## Problem details
Every line from the first in the listing below to the line containing "You are a computer-use agent. Screen" is to be repeated exactly, and no line past it.

## Extracted records
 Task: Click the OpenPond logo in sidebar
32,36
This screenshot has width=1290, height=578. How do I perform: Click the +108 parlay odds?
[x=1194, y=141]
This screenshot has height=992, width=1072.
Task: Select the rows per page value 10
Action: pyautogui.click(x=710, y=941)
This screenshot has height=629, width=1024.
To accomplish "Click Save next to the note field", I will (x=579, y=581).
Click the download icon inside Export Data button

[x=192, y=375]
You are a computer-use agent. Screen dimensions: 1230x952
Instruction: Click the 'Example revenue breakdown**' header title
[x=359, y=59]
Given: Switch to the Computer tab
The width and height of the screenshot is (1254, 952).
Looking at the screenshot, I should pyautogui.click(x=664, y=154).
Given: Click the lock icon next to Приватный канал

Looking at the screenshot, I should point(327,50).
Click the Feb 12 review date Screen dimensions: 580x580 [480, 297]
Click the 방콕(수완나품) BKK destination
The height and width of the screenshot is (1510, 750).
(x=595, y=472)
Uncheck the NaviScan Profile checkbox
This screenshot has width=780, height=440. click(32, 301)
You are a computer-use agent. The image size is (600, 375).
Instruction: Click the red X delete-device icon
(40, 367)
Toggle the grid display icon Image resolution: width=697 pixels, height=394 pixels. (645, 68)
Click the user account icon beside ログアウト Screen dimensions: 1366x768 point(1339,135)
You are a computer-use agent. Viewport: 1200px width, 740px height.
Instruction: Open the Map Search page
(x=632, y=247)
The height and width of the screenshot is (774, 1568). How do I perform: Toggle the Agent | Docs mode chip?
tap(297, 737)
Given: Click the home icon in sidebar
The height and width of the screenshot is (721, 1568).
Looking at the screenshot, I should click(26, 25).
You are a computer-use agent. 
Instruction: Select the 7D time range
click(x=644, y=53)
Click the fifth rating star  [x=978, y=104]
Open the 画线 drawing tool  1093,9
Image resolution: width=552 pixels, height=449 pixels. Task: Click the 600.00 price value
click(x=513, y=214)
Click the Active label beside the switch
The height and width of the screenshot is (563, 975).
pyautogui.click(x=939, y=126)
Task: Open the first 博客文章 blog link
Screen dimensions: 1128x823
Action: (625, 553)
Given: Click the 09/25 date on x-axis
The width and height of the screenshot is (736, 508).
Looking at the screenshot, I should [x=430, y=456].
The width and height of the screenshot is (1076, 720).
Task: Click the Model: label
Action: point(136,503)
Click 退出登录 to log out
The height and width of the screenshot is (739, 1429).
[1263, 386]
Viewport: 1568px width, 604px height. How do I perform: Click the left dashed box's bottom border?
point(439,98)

## Your solution
 Task: Click the OpenPond logo in sidebar
32,36
This screenshot has width=1290, height=578. How do I perform: Click the +108 parlay odds?
[x=1194, y=141]
This screenshot has height=992, width=1072.
Task: Select the rows per page value 10
Action: pyautogui.click(x=710, y=941)
This screenshot has height=629, width=1024.
To accomplish "Click Save next to the note field", I will (x=579, y=581).
Click the download icon inside Export Data button

[x=192, y=375]
You are a computer-use agent. Screen dimensions: 1230x952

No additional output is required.